*PAGE*.
On the morning after the European Union referendum, Britain looked like a country in crisis. The Prime Minister had resigned, Scotland’s first minister was talking about a second independence referendum and the FTSE was in free fall. In several EU capitals, there was an assumption that, when the Brexit talks began, Britain would be the new Greece: a country that could ill afford to reject any deal offered by the EU, no matter how humiliating. In the days following the vote, Mark Rutte, the Dutch prime minister, declared that Britain had just ‘collapsed — politically, economically, monetarily and constitutionally’.
Five months on, Britain is in a stronger position than Rutte and co. would have believed possible. Since the referendum, the British economy has grown faster than that of the eurozone. The government is now led by a Prime Minister who is as secure in her job as any of her EU counterparts. Theresa May can walk into the Brexit negotiations knowing that she has several aces in her hand.
James Forsyth and Isabel Hardman discuss Theresa May’s Brexit cards
She has a commanding 28-point lead over Jeremy Corbyn on the question of who would make the better Prime Minister. Her position within her own party is also strikingly strong. Tory MPs know they can’t have two unelected leaders in one parliament, and her Remainer critics lack support both in the parliamentary party and among members. She can be confident that when she goes to the country, her governing majority in Parliament will increase. How many other European leaders can say the same?
The post-referendum recession that the Treasury forecast has failed to materialise. Instead, unemployment has dropped to an 11-year low, and at just under 5 per cent, it is half that of the eurozone. The pound has lost value, especially against the dollar, which will push inflation higher. But considering that the pound was too high for too long (last year the International Monetary Fund said it was 13 per cent overvalued) its fall is not entirely a bad thing. Currencies are not national virility symbols but economic shock-absorbers. Several European countries right now desperately need a more affordable currency, but are stuck inside the euro straitjacket.
Immediately after the Brexit vote it seemed as if the result might have created new grounds for a Scottish divorce from England, as Nicola Sturgeon took to the airwaves to talk about a second independence referendum. But five months on there doesn’t appear to be any groundswell of support for this. Privately, the SNP used to say they wanted 60 per cent support for independence for several months before asking the country again. But support for independence is safely below 50 per cent, as it was before Brexit. The SNP has also blundered in its argument for a second referendum by saying that it wishes to stay in the European single market. Given that 64 per cent of Scottish exports go to the UK market and only 17 per cent to the EU, it is clear which union is more economically important. Going into the negotiations, May will not feel that her approach should be dictated by fear of what the SNP might say about it in a future independence referendum.
The election of Donald Trump means that another card has fallen into the Prime Minister’s hand. First, his ambivalence about Nato has made Britain more important to Europe’s security than it has been for 60 years. Vladimir Putin clearly senses an opportunity. His plan to move nuclear-capable missiles to Russia’s western enclave, Kaliningrad, is a sign of how he intends to probe for weakness and exploit irresolution over the coming months.

*REQUIRED WORK*.
A - In the Brexit article, how large is Theresa May's lead over Jeremy Corbyn on who would make the better Prime Minister?
B - For each statement, say whether it agrees with the Brexit article, and quote the words that decide it: (i) Unemployment in Britain has dropped to an 11-year low. (ii) Support for Scottish independence is now above 50 percent. (iii) Vladimir Putin plans to move nuclear-capable missiles to Kaliningrad.
C - Carry the Brexit article forward from its final sentence.

*DATA RECORDS*.
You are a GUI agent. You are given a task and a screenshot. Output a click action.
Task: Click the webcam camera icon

==

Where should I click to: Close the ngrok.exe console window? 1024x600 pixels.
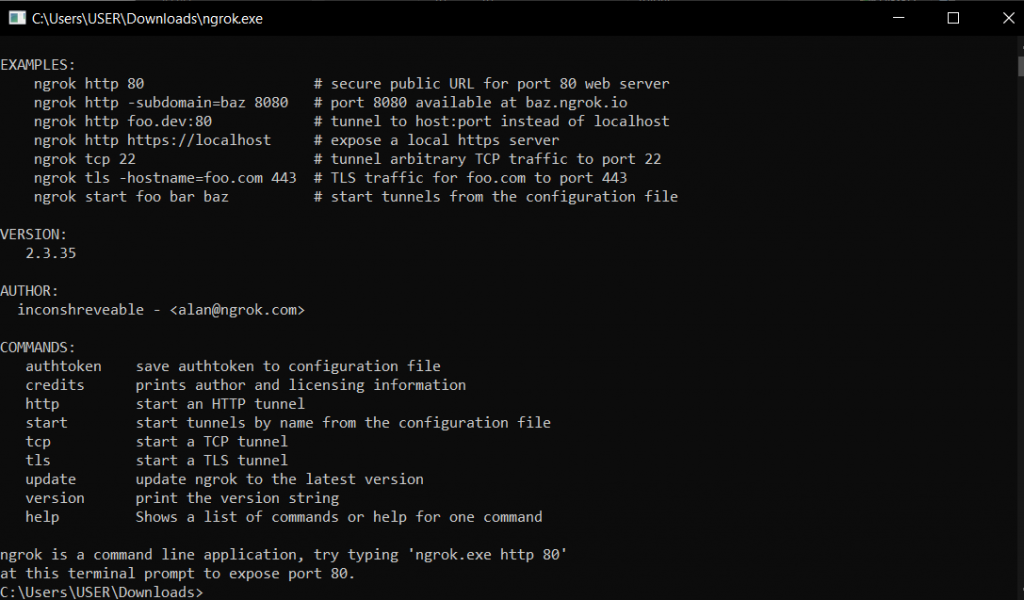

---

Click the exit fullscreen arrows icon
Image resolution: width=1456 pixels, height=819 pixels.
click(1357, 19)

*OUTPUTS BY TASK*.
A - A 28-point lead.

B -
(i) Yes: "unemployment has dropped to an 11-year low"
(ii) No: "support for independence is safely below 50 per cent"
(iii) Yes: "His plan to move nuclear-capable missiles to Russia’s western enclave, Kaliningrad"

C -
If Europe cannot rely absolutely on President Trump to defend eastern Europe from Russian aggression and subversion, then Britain and its military forces, intelligence services and nuclear deterrent become far more important. This should create a more mature and cooperative atmosphere for discussions. After all, Britain’s continuing security commitment to Europe is proof that this country is leaving the EU, not the continent itself.
The second Trump effect is the keenness of those around him to cut a quick trade deal with the UK. His team views an Anglo-American agreement as a way of showing that they are not anti-trade per se — just against deals with low-wage economies that they believe cost American jobs. No one would think that a deal with Britain would lead to workers being undercut in Ohio, Michigan and Pennsylvania — three manufacturing-heavy states that swung from the Democrats to Trump. The incoming administration’s enthusiasm for a deal with the UK, in stark contrast to Barack Obama’s ‘back of the queue’ approach, makes it less easy to claim that Brexit will leave Britain isolated and alone.
Another event that could reshape the negotiations is Italy’s constitutional reform referendum on 4 December. The vote is on a complex series of measures designed to change the balance of power between the different houses of the Italian parliament— but its significance for Brexit comes from the pledge by Prime Minister Matteo Renzi to resign if these changes are rejected (as was suggested by the last poll before a polling blackout began). A Renzi resignation would make markets look again at the state of Italy’s banks and their non-performing loans. This could push the eurozone crisis from its current chronic state to an acute one.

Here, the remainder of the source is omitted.